Selection ::
-.-.-

The term slash refers to stories in which a homosexual relationship between two characters is portrayed, whether the sexual part of the relationship is explicitly described or not. Slash can be either femslash (female character/female character) or slash (male character/male character).

Slash fiction is not widely considered to be conventional lesbian or gay fiction, as the characters portrayed rarely identify as homosexual.

The Supernatural Slash Fandom

Although there exist other slash pairings in Supernatural fandom, Sam/Dean (aka Wincest) is the most popular.

Occasionally one or both of the brothers will be slashed with minor and/or recurring male characters; OMCs; or characters from other fandoms, including characters that have been portrayed by either Jensen Ackles or Jared Padalecki in another tv-series or movie (e.g., Sam/Jake from Devour, Sam/Alec from Dark Angel, Dean/Dean from Gilmore Girls). (See also: Crossover).

-.-.-

Supplied data ::

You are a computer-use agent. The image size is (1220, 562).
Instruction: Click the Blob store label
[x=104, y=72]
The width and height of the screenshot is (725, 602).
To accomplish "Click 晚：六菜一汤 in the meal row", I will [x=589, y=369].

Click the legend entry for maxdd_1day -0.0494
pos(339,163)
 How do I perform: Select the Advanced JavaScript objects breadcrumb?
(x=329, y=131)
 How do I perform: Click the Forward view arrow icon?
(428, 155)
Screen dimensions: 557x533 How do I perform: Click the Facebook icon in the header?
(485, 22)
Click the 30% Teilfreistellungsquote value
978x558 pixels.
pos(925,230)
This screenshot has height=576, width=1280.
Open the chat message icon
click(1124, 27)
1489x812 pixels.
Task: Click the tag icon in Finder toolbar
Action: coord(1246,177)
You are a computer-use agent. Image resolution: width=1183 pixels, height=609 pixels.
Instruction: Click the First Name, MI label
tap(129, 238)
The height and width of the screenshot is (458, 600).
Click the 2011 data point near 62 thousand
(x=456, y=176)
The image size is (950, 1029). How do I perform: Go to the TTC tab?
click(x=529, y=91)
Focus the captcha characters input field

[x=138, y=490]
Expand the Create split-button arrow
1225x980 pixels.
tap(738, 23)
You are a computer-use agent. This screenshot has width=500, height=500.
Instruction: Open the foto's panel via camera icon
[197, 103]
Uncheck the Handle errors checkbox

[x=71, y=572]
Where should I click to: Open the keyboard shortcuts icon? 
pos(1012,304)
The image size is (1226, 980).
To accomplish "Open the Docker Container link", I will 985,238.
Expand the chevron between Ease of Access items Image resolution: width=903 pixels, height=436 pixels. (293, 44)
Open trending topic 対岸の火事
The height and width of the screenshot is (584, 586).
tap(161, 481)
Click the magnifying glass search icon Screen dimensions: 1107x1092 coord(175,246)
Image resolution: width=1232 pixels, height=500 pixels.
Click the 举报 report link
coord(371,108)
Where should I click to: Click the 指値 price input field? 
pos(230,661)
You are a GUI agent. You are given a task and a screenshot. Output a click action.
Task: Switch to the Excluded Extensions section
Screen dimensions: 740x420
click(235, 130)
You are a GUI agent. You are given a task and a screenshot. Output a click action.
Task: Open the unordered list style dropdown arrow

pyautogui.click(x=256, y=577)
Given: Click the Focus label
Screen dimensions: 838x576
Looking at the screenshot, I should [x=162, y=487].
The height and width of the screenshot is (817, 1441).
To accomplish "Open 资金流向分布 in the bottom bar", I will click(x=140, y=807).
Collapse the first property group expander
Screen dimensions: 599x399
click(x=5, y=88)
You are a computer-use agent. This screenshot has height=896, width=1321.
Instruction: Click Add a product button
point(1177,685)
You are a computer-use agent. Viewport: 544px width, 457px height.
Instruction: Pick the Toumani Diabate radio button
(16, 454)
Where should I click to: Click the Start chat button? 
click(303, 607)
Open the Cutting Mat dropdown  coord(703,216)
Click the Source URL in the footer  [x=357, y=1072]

-.-.-

Reproduce everything from "Slash fiction is" down to "the most popular." in the slash fiction text above.

Solution for this task ::
Slash fiction is not widely considered to be conventional lesbian or gay fiction, as the characters portrayed rarely identify as homosexual.

The Supernatural Slash Fandom

Although there exist other slash pairings in Supernatural fandom, Sam/Dean (aka Wincest) is the most popular.